The Carol and Frank Morsani Center for Advanced Health Care is located at the corner of Holly Avenue and Magnolia Avenue in north Tampa, Florida adjacent to the USF Health Campus. It is a six-story structure designed by architect Alberto Alfonso with 194400 sqft. Its features include entirely digital Diagnostic Imaging Center including women's diagnostics with mammography, Ambulatory Center with eight operating rooms and five endoscopy suites, Outpatient Facilities with 60 clinical exam rooms, Clinical and translational research, Patient Outreach and Education Center as well as a Pharmacy. The building will have distinct clinical spaces for Brain Health (including Neurosurgery), Neurology and Psychiatry, Gastroenterology, Otorhinolaryngology, Sports Medicine, and Women's Health.

The Morsani Center's most distinct feature is called the One Stop Healthcare which aims to bring services including x-rays, MRIs, and labs to the patient. As a result, the patient is spared from scheduling multiple appointments at multiple locations for their annual exam. All of the patient's needs are taken care of during one visit. Furthermore, the center also stores all the health records electronically which ensures that the patient will be able to request appointments, send email messages to doctors, and request prescriptions online.

The South Tampa Center is located at the Tampa General Hospital campus on Davis Island in south Tampa, Florida. The South Tampa Center is the smaller of the two centers as it is a seven-story structure with 126000 sqft. Its features, similar to the Morsani Center, include entirely digital Diagnostic Imaging Center including women's diagnostics with mammography, Outpatient Facilities with 90 clinical exam rooms, Clinical and translational research, as well as a Patient Outreach and Education Center. The building will have distinct clinical spaces for Pediatrics, Brain Health (including Neurosurgery), Neurology and Psychiatry, Cardiology, Dermatology, General Surgery, Vascular Surgery, Gastroenterology, Internal Medicine, and OB-GYN.

The Advanced Healthcare at USF Health is also making an effort towards Holistic Health.

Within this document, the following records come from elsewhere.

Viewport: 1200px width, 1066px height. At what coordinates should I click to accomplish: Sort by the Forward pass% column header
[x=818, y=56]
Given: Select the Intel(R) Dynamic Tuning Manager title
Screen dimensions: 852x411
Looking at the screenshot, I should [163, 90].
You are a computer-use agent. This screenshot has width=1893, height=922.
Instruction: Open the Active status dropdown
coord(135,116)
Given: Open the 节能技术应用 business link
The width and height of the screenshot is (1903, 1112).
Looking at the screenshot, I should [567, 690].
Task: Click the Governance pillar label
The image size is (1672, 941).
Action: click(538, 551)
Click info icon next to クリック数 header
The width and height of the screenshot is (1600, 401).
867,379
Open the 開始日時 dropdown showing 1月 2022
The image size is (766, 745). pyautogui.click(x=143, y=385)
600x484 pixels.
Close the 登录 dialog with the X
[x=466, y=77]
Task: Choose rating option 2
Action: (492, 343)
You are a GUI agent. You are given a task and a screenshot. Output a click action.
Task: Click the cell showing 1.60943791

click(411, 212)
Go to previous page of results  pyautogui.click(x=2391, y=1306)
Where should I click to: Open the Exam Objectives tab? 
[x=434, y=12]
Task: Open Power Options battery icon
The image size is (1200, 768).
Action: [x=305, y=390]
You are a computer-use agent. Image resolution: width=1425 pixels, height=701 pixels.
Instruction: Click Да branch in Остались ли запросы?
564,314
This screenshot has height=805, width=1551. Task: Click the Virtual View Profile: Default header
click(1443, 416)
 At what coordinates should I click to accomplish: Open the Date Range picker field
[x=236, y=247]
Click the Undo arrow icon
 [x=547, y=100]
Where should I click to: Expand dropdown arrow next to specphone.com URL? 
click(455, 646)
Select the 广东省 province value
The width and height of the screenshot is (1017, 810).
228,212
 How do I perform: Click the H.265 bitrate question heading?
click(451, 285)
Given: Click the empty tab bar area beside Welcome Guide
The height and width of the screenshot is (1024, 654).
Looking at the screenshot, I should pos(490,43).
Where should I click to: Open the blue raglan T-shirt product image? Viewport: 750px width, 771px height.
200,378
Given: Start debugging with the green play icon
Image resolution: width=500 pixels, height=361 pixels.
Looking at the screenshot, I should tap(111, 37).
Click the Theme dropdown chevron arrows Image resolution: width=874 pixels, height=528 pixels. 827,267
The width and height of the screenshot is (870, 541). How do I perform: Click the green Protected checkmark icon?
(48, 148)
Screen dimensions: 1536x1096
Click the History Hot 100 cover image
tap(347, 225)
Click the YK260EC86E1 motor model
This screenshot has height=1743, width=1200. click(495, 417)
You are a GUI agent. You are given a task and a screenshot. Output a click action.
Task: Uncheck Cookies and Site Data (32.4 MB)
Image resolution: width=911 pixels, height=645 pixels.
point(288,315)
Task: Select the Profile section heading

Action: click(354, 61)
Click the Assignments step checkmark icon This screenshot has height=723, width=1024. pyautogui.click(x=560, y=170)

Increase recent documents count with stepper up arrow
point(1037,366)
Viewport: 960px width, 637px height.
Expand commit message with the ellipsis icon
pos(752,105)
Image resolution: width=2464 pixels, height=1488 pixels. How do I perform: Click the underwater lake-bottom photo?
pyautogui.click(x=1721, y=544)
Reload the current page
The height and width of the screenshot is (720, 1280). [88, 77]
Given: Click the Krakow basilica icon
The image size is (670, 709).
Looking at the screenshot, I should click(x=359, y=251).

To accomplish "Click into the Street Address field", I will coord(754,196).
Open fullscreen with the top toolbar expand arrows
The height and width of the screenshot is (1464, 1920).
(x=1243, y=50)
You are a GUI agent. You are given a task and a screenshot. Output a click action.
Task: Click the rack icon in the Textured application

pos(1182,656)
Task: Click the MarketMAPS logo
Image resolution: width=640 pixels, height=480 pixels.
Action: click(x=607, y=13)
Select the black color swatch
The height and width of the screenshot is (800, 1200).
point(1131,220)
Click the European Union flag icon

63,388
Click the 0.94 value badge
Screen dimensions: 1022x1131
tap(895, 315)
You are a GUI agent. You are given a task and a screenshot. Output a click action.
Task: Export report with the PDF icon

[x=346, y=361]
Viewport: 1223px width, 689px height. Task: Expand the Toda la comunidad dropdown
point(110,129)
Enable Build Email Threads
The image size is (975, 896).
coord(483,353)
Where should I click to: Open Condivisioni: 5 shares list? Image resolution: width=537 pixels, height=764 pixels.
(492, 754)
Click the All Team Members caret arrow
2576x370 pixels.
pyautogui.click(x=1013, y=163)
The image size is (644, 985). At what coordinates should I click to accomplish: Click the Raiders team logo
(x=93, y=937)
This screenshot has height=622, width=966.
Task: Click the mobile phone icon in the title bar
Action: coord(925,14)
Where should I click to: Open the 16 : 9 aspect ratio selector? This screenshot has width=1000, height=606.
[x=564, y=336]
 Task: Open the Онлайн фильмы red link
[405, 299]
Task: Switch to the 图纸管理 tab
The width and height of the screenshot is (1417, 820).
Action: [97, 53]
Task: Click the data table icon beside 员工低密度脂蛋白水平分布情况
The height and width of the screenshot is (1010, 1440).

The educational focus of the two centers are to teach students at USF Health to focus on the patient's overall well-being. Since USF Health is a conglomerate of College of Medicine, College of Nursing, College of Pharmacy, and College of Public Health, the two centers will focus on the entire continuum of health from birth to end-of-life issues.

==USF Health Libraries==
USF Health Libraries consist of two locations: Shimberg Health Sciences Library, located on the USF Health campus in Tampa and the Florida Blue Health Knowledge Exchange, located in the Morsani College of Medicine building in downtown Tampa.

Founded in 1971, the Hinks & Elaine Shimberg Health Sciences Library serves the Morsani College of Medicine at the University of South Florida, the University of South Florida College of Nursing, the University of South Florida College of Public Health, and the University of South Florida Taneja College of Pharmacy.

The first floor houses the circulating collection, reserves collection, and the computer lab. A new expanded 24/7 study space will open as soon as renovations are completed. The space includes new furniture, white boards, and electrical outlets. The old 24/7 space now houses new furniture and will become a group space for the library. Both of these areas are only accessible through swipe card access. The second floor is a quiet study area where the conference rooms are located (available for checkout at the Circulation Desk) as well as the home of the large print journal collection.